The code is a basically irrelevant fraction of the model weights. The raw FP16 i...

a1o · on Feb 23, 2024

17GB looks like a lot. Thanks, I will wait until people figure how to make these smaller before trying to use to make something standalone.

swatcoder · on Feb 23, 2024

It's always going to be a huge quantity of data. Even as efficiency improves, storage and bandwidth are so cheap now that the incentive will be to convert that efficiency towards performance (models with more parameters, ensembles of models, etc) rather than chasing some micro-model that doesn't do as well. It might not always be 17GB, but don't expect some lesser order of magnitude for anything competitive.

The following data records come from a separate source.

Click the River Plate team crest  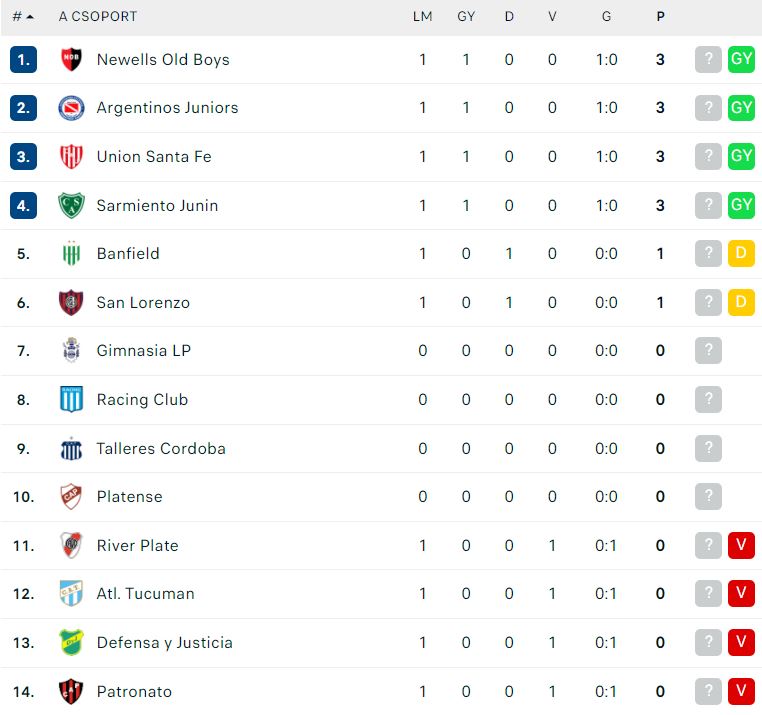click(x=71, y=545)
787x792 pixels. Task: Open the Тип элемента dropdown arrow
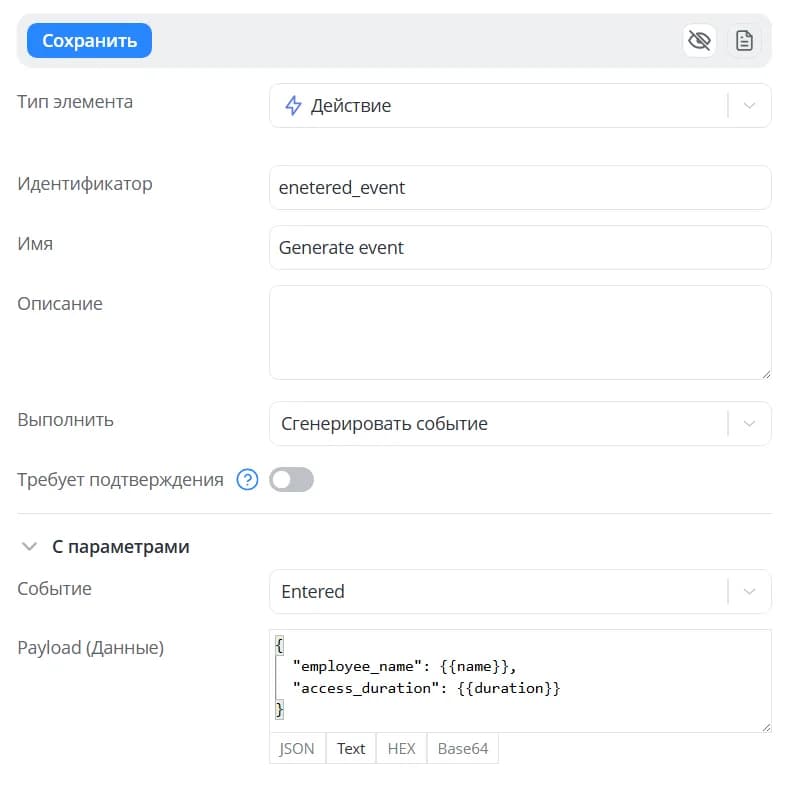[750, 106]
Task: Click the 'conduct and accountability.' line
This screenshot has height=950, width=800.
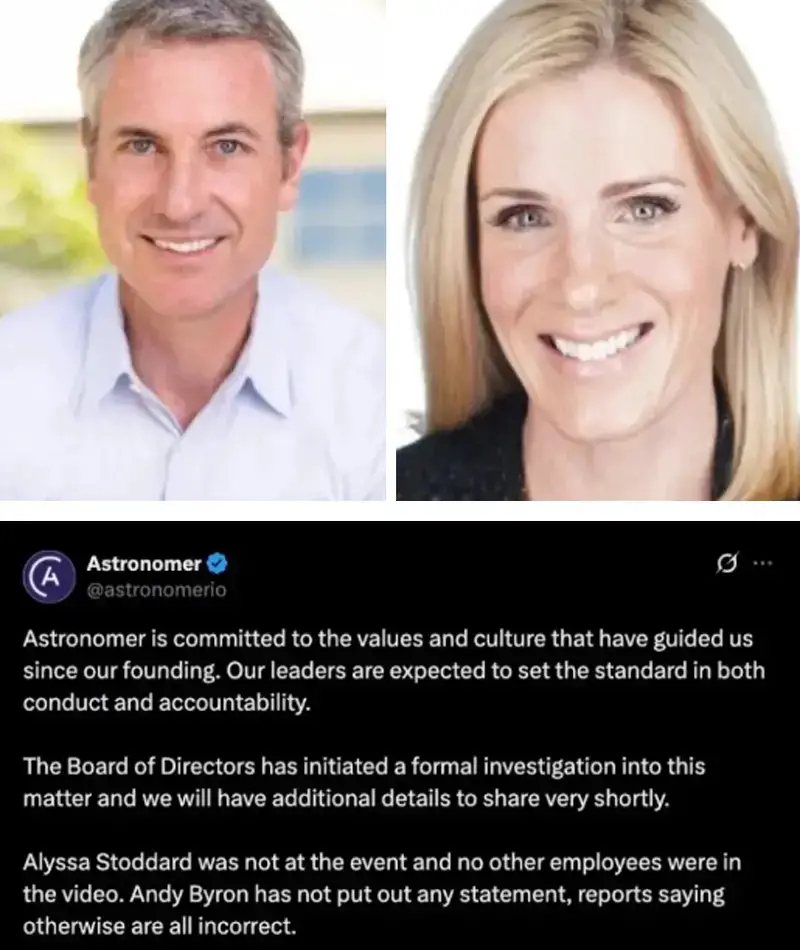Action: point(167,703)
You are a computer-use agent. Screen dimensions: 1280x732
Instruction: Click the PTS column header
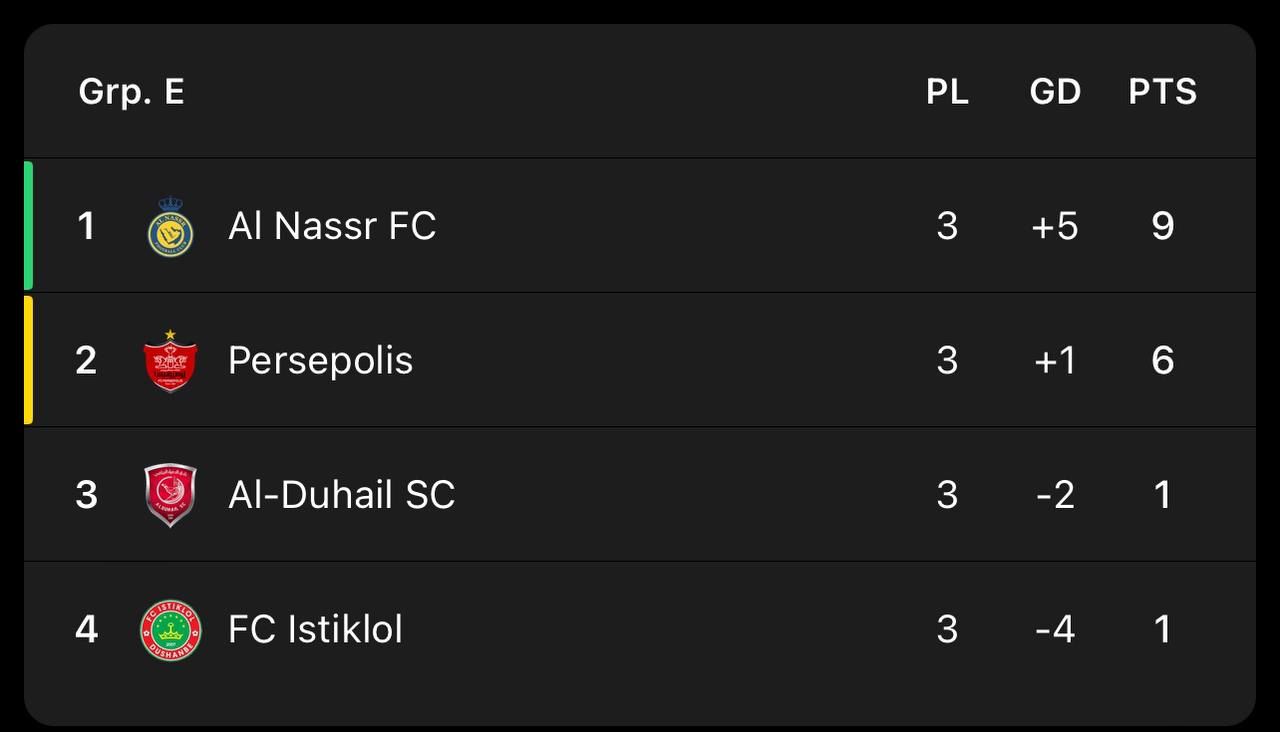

As maturity arrives, we'll likely see a handful of competing local models shipped as part of the OS or as redistributable third-party bundles (a la the .NET or Java runtimes) so that individual applications don't all need to be massive.

You'll either need to wait for that or bite the bullet and make something chonky. It's never going to get that small.

wg0 · on Feb 23, 2024

These won't be smaller I guess. Given we keep the number of parameters same.

Pre LLM era (let's say 2020), the hardware used to look decently powerful for most use cases (disks in hundreds of GBs, dozen or two of RAM and quad or hex core processors) but with the advent of LLMs, even disk drives start to look pretty small let alone compute and memory.

brucethemoose2 · on Feb 23, 2024

And cache! The talk of AI hardware is now "how do we fit these darn things inside SRAM?"

sillysaurusx · on Feb 23, 2024

The average PS5 game seems to be around 45GB. Cyberpunk was 250GB.

Distributing 17GB isn’t a big deal if you shove it into Cloudflare R2.

brucethemoose2 · on Feb 23, 2024

In theory quantized weights of smaller models are under a gigabyte.

If you are looking for megabytes, yeah, those "chat" llms are pretty unusable at that size.